I sit here in front of a warm fire with a hot cup of coffee, trying as hard as I can not to think about today’s double-header workout. I can manage the cold, trying as it is, but the icy streets and snow-drift-covered track have presented some unique challenges this past training week. I purposely wrote my recovery week into the Christmas/New Year holiday, which had the decency to coincide with the initial snowstorms. But here hits the first 100-mile week of my final peak phase before the Rocky Raccoon 100, and there’s literally nowhere to run.
That’s an apt analogy for the other thing I’ve been avoiding in my life. Nowhere to run but a treadmill, staring straight ahead and just wishing it would end.
The truth of the matter is, I’m figuring my workouts out and I’m on track to have my 100 miles in this week. Next week I travel to Florida for work, and while I’ll face different challenges, I know I’ll make it happen there as well. By the time I return home, we will have had a warm spell – or a spell warm enough to melt down the ice – and I’ll have but one 90-mile week left before my taper. Easy? No. Manageable? Barely. Possible? Yes.
Today won’t be fun at all; first I face a slow and treacherous meander on icy streets that will be barely be fast enough to keep me warm. I pacify myself by pretending it’s good practice for footing on the trails. I’ll follow that with “simulation 800’s” on the treadmill, where I’ll use a little extra incline and a slightly faster pace to “mimick” my seven sub-3:10 800’s. It’s not optimal, but the training plan is written and it simply has to happen. DB and I call this “closing the book” after a phrase in the runner’s tome/Bible, “Once A Runner.” It means that once you commit, you don’t “open the book” and question or re-write the training plan. You follow it. Circumstances may dictate adjustments, but unless injured or ill, you simply do the work.
Well, DB is going to be 50 later this year, and after 3+ years of trying for a baby and on-and-off fertility treatments, we’re quite literally running out of time. Yes, yes, certainly men can get the job done well into their 50’s and 60’s, but we want him to be able to be an active part of our child’s life, and joke in our moments of dark humor that we wouldn’t want a daughter to have to push her father down the aisle at her wedding. We don’t regret waiting five years into our marriage to start a family; we do have to deal with time on it’s terms now.
Off the books is the double training plan I talked about; where I hoped to peak for Rocky and then recover, re-peak and re-taper for a fast Boston. I will still run Boston, but likely not the sub 3:20 I had hoped for. Instead, we’re going back on the juice.
With a new year often comes talk of resolutions, and with that, accountability. And in fertility treatments as in running, I must now close the book. We are committing to those four to six consecutive months of treatments, and that will mean a very different kind of running – and training – for young Clove here. Rocky Raccoon will likely be my only 100-miler this year. That’s a bitter pill to swallow right now. I’ll have to reduce my mileage, gain weight, and pass up some stuff on the table. And most difficult, I’ll have to face metaphorical workouts like the one I face today – dreaded, frustrating, soul-crushing workouts – that may not always go as planned.

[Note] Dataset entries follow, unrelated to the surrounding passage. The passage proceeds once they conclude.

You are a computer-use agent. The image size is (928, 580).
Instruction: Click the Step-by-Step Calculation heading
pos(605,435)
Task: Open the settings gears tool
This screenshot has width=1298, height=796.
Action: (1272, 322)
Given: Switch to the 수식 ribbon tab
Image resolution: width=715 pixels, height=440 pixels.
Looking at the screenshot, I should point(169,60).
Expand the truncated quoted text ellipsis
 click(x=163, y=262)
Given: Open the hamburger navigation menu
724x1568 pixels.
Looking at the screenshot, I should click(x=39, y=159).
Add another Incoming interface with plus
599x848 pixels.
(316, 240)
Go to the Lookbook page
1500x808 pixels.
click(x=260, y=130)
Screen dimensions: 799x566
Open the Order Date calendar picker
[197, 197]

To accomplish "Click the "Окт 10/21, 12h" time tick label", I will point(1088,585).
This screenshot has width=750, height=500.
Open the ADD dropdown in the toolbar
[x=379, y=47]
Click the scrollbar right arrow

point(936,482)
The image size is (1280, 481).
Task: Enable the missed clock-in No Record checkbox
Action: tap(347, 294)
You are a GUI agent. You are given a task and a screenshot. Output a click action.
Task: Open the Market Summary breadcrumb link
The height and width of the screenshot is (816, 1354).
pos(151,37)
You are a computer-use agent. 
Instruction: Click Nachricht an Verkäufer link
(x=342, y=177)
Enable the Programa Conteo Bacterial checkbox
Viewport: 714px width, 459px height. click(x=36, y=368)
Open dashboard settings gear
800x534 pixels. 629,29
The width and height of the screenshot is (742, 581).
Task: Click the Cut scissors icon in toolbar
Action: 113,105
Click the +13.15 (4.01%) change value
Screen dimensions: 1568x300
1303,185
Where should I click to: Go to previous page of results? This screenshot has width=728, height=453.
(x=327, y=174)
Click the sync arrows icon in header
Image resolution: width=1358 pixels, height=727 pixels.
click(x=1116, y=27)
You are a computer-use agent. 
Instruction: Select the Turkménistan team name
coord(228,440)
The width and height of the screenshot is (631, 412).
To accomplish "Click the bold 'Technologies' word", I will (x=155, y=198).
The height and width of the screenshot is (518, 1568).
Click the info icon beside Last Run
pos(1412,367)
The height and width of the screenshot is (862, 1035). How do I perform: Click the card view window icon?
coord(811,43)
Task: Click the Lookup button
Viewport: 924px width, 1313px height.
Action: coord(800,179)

The problem is, I can’t “open the book” and run away this time. Because that’s what I do. I run away to run a race, because at least my body can still do that.
The next six weeks of posting are going to be focused on Rocky Raccoon, my recent scoliosis diagnosis and some other fun stuff. But after Rocky Raccoon (and the celebratory post-race Cabo trip), things are going to take a turn here. It’s time.
Robert Frost’s “The Road Not Taken” has always had special significance to DB and I, and I’ve found myself turning to it again as I try to mentally prepare for two very different “races.” I realize that I am not ultimately choosing one road or another; that whether successful or not in having a child, I can always return to running. But like Frost’s poem said, I won’t return the same; I’ll return either way knowing that I finally closed the book, did everything I could, and found closure to this piece of my life. But for now, it’s time to stop taking two steps down that road only to run back to the safety of the one I know.
Today, I have a nasty little workout to face. What excellent practice it will be.
Two roads diverged in a yellow wood
And sorry I could not travel both
And be one traveler, long I stood
And looked down one as far as I could
To where it bent in the undergrowth
Then took the other, as just as fair,
And having perhaps the better claim,
Because it was grassy and wanted wear;
Though as for that the passing there
Had worn them really about the same
And both that morning equally lay
In leaves no step had trodden black
Oh, I kept the first for another day!
Yet knowing how way leads on to way,
I doubted if I should ever come back.
I shall be telling this with a sigh
Somewhere ages and ages hence:
Two roads diverged in a wood, and I –
I took the one less traveled by
And that has made all the difference.